Therapeutic oligonucleotide analogs represent a new and promising family of drugs that act on nucleic acid targets such as RNA or DNA; however, their effectiveness has been limited due to difficulty crossing the cell membrane. A new delivery approach based on cell-penetrating peptide nanoparticles can efficiently transport charge-neutral oligonucleotide analogs into cells, as reported in Nucleic Acid Therapeutics, a peer-reviewed journal from Mary Ann Liebert, Inc., publishers. The article is available free on the Nucleic Acid Therapeutics website.
In the article, “Peptide Nanoparticle Delivery of Charge-Neutral Splice-Switching Morpholino Oligonucleotides,” Peter Järver and coauthors, Cambridge Biomedical Campus (U.K.), Karolinska University Hospital (Huddinge, Sweden), Stockholm University (Sweden), Alexandria University (Egypt), and University of Oxford (U.K.), note that while delivery systems exist to facilitate cell entry of negatively charged oligonucleotide drugs, these approaches are not effective for charge-neutral oligonucleotide analogs. The authors describe lipid-functionalized peptides that form a complex with charge-neutral morpholino oligonucleotides, enabling them to cross into cells and retain their biological activity.

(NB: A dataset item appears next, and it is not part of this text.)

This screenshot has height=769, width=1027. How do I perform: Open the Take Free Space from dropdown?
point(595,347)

“The exploitation of phosphorodiamidate morpholinos represents an exciting approach to treating a number of therapeutic targets,” says Executive Editor Graham C. Parker, PhD, The Carman and Ann Adams Department of Pediatrics, Wayne State University School of Medicine, Children’s Hospital of Michigan, Detroit, MI. “This paper suggests an intriguing but practical approach to solving the lack of a convenient non-covalent delivery system.”

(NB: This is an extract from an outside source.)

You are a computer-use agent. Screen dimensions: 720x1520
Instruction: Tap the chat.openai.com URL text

Peptide Nanoparticle Delivery of Charge-Neutral Splice-Switching Morpholino Oligonucleotides . Järver Peter, Zaghloul Eman M., Arzumanov Andrey A., Saleh Amer F., McClorey Graham, Hammond Suzan M., Hällbrink Mattias, Langel Ülo, Smith C.I. Edvard, Wood Matthew J.A., Gait Michael J., and Andaloussi Samir EL. Nucleic Acid Therapeutics, doi:10.1089/nat.2014.0511.